イソップ物語に「塩を運ぶ驢馬(ろば)」という小話がある。


 塩を山のように担がされた驢馬(ろば)が川を渡っていた。足を滑らせ、水にはまったら、塩が溶け出して、身軽になって立ち上がった。これは嬉しかったが、その後、海綿を担がされて川にさしかかった時のこと、また水にはまったなら、荷を軽くして起き上がれるだろうと考えた。そこで、わざと足を滑らせたのだが、その結果は、海綿が水を吸い込んだため、立ち上がることもできず、その場で溺れてしまったのだ。


 映画「アイリスへの手紙」(1990年 米国)は、恥も外聞も捨てて、自らの弱点を克服する地味な作品だ。夫に先立たれたアイリス(ジェーン・フォンダ)は、パン工場に勤めながら、二人の子供、それに妹のシャロンと、その夫で失業中のジョーまで養っていた。貧困にあえぐ家の中は暗い雰囲気に満ちていた。ある日アイリスは、工場からの帰り道に泥棒に給料を奪われるが、その時彼女を助けようとしてくれた工場のコック、スタンリー(デ・ニーロ)と知りあい、次第に親しくなってゆく。ある日、スタンリーは、文字が読めないことが発覚し、それが原因で解雇され無収入となってしまう。スタンリーは、やむなく年老いた父を老人ホームへ入れるが、数週間後、父は帰らぬ人となった。ある日アイリスは、父の死で自責の念にさいなまれるスタンリーから、字を教えてほしいと頼まれる。しかし、地図を片手に標識を頼りに目的地に向かうという野外学習に失敗したスタンリーは、字を覚えることを諦めようとする。心を痛めたアイリスは彼の家を訪ねると、そこには彼の発明品があった。彼女はスタンリーの才能をほめるのだ。その一言で彼は再び勉強への意欲を取り戻す。やがてスタンリーが読み書きを自由にできるようになった時、ふたりは愛によって結ばれるのだった。

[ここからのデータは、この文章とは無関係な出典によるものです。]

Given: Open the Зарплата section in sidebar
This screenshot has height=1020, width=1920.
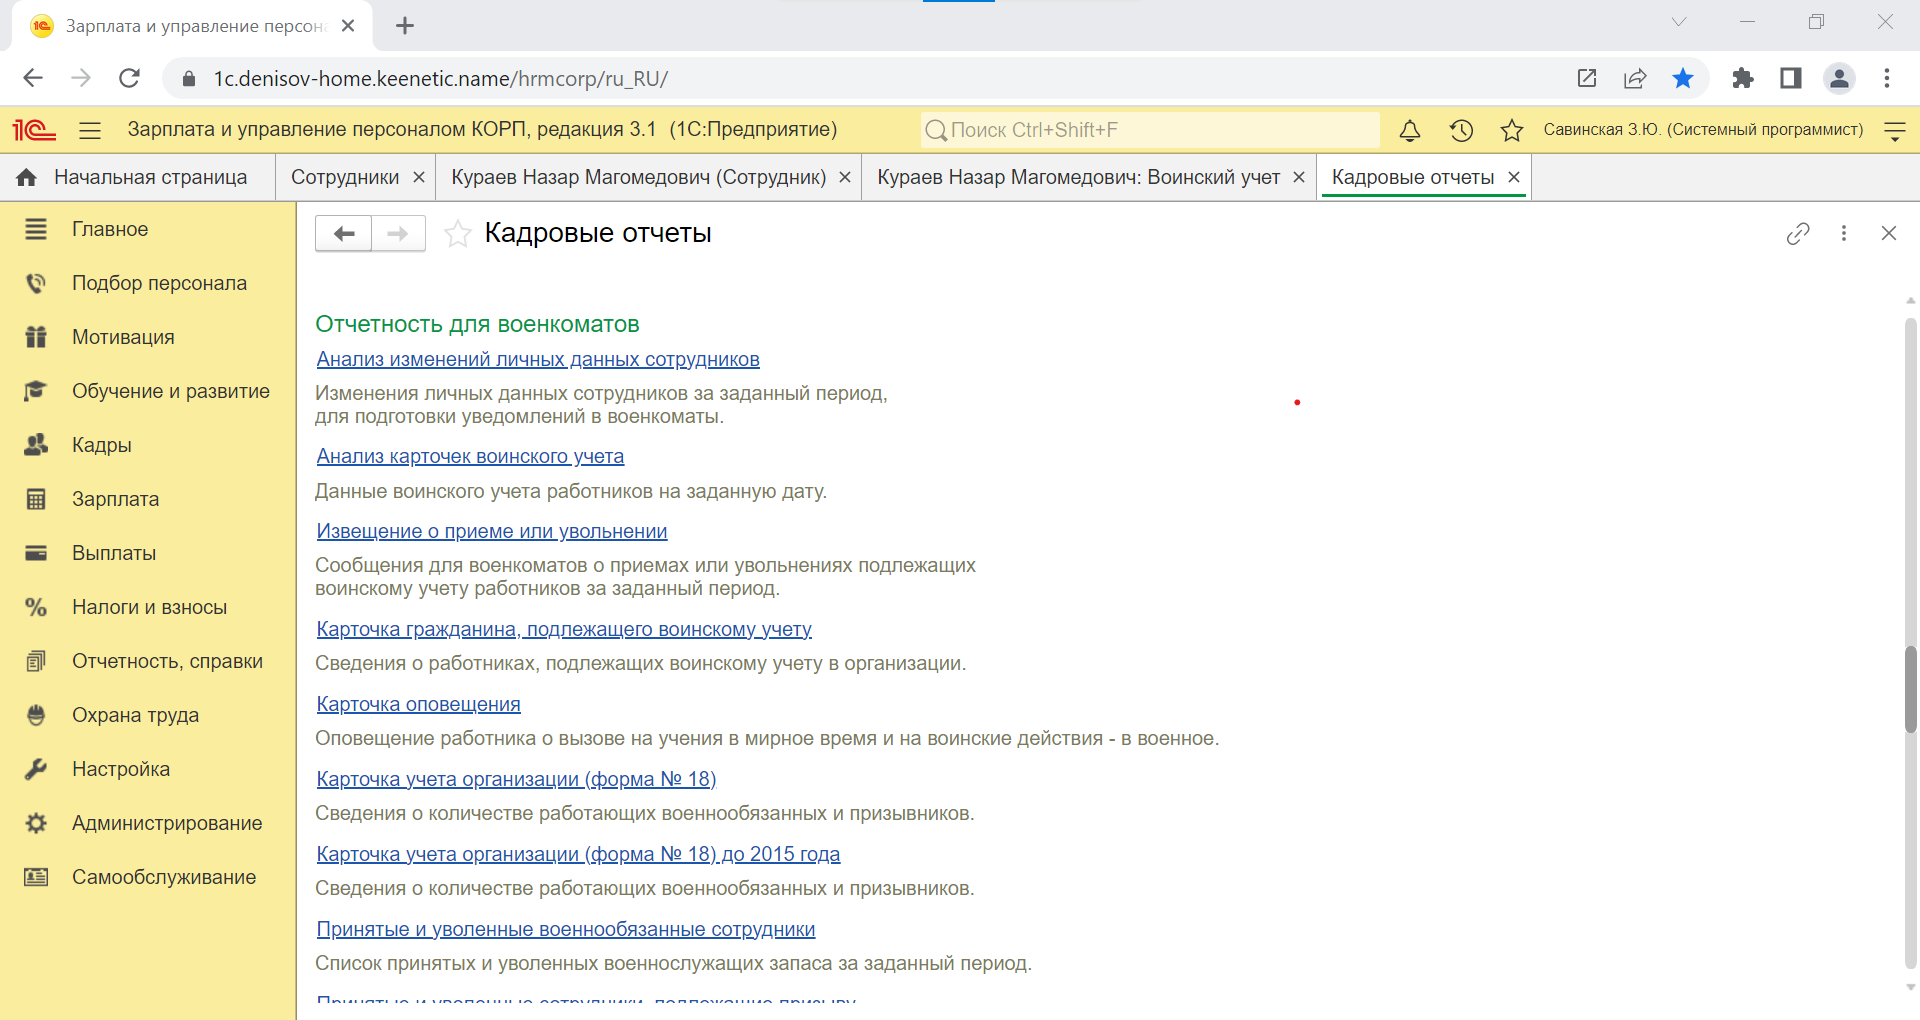Looking at the screenshot, I should pyautogui.click(x=115, y=499).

 欠点や苦手なことを隠そうとするのは人の常。才能に恵まれた人は、努力を怠り思わぬ落とし穴に陥ることもある。事業仕分けで追いつめられる天下りは、「塩を運ぶ驢馬(ろば)」の逸話に一脈通じるものがある。浅知恵の驢馬(ろば)とは正反対に、映画「アイリスへの手紙」は、誠実に生きることの素晴らしさを教えている。貴方は、ストレスに果敢に挑戦しますか?それとも巧みに回避しますか?